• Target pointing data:
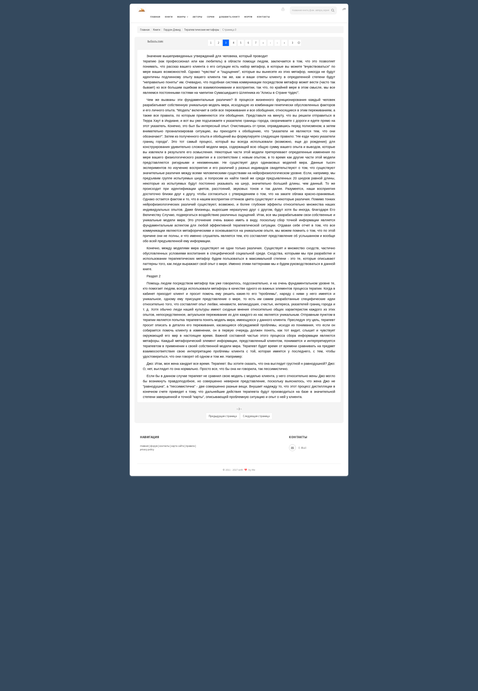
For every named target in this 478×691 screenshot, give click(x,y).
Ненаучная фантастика (234, 477)
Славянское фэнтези (232, 553)
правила (190, 446)
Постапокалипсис (231, 511)
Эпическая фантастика (234, 645)
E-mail (302, 448)
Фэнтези (224, 628)
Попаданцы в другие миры (236, 503)
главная (144, 446)
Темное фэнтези (229, 594)
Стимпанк (225, 586)
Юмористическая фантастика (238, 678)
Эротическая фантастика (235, 661)
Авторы (197, 17)
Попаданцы (226, 494)
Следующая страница (256, 416)
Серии (211, 17)
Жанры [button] (181, 17)
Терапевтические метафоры (201, 29)
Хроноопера (227, 636)
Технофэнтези (228, 603)
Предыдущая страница (223, 416)
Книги (169, 17)
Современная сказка (232, 569)
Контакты (263, 17)
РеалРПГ (224, 528)
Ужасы (223, 611)
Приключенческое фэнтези (237, 519)
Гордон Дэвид (172, 29)
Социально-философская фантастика (244, 578)
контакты (164, 446)
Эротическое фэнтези (233, 670)
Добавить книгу (229, 17)
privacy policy (147, 449)
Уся (221, 619)
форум (154, 446)
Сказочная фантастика (234, 544)
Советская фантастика (234, 561)
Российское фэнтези (232, 536)
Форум (248, 17)
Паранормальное (230, 486)
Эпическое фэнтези (232, 653)
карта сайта (177, 446)
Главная (155, 17)
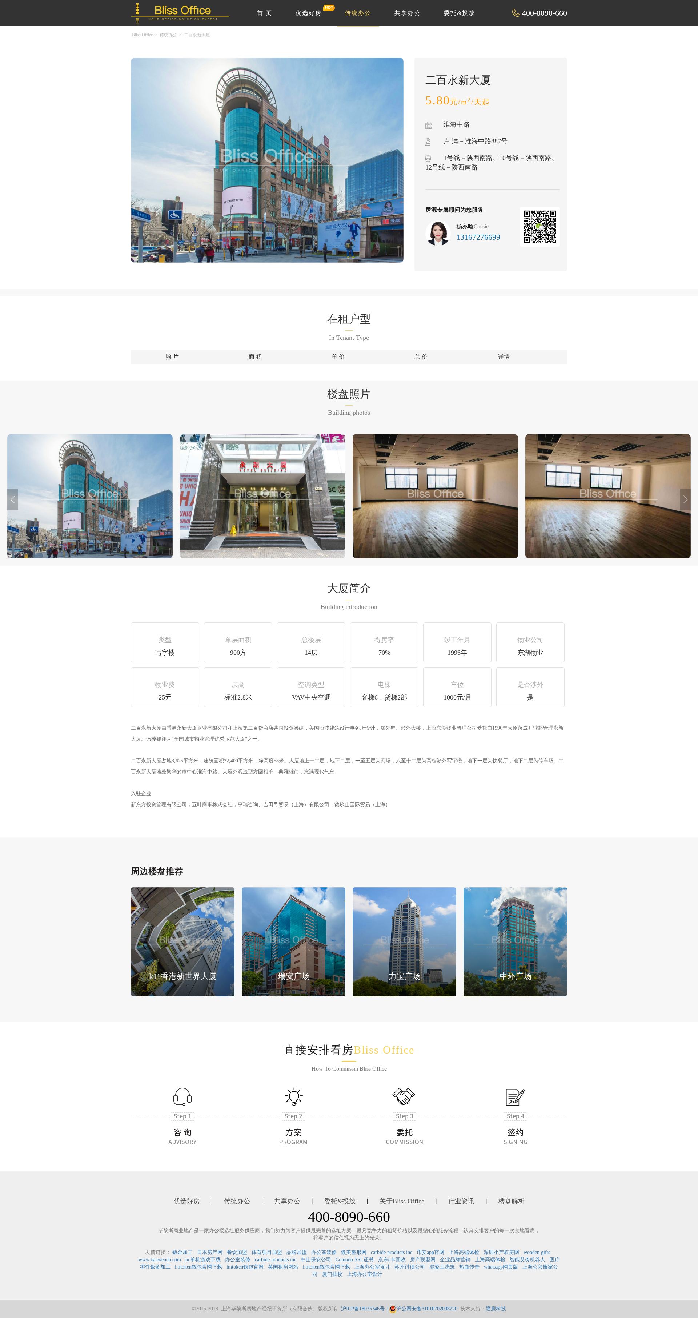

• Exercise requirements: Count the lines in the items above that contain the string "страница", with case taken into account, and reply with the number alone.

• Full response: 2